Thank you, I’ll check it out! I can sketch the problem:
We are interested in approximating a (costly) function f(x_1, ..., x_p) by simulating a grid of points (x_1^{(n)},...,x_p^{(n)}),~n = 1,...,N, evaluating the function along the grid to obtain values y^{(n)},~n = 1,...,N. To this end, we want to regress on features \phi_1(x_1,...,x_p),...,\phi_m(x_1,...,x_p). Both the grid-points and the features themselves do not exhibit something like a nice product structure and everything is certainly dense. (Both the construction of the grid-points and the “correct” choice of features depend on the problem at hand)

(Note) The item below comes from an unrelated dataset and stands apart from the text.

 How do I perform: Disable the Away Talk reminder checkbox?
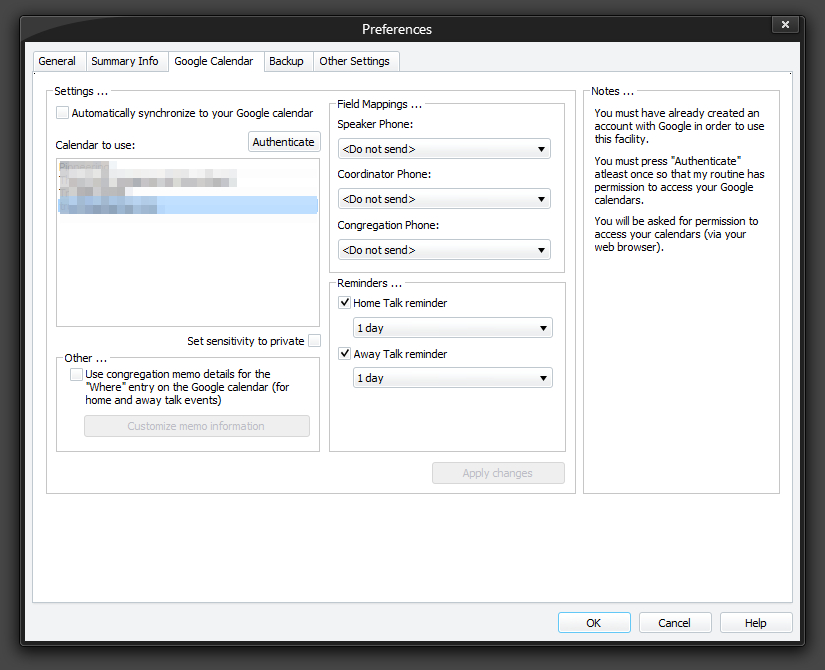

At different points in the algorithm, we wish to evaluate different functions f, but it is valid (and I believe even desirable for stability) to re-use the same grid-points (and thus the same feature matrix), which is why running the QR decomposition once up-front was so useful.
What is also important to note for technical reasons related to the validity of our algorithm is that we must use an approximation of the form f \approx \sum_{i = 1}^m\beta_i\phi_i(x_1,...,x_p).
One thing that comes to mind is to split the sample in K batches, obtaining K estimates \beta^1,...,\beta^K and taking their average, but this should be suboptimal and I’m not aware whether this gets done in practice.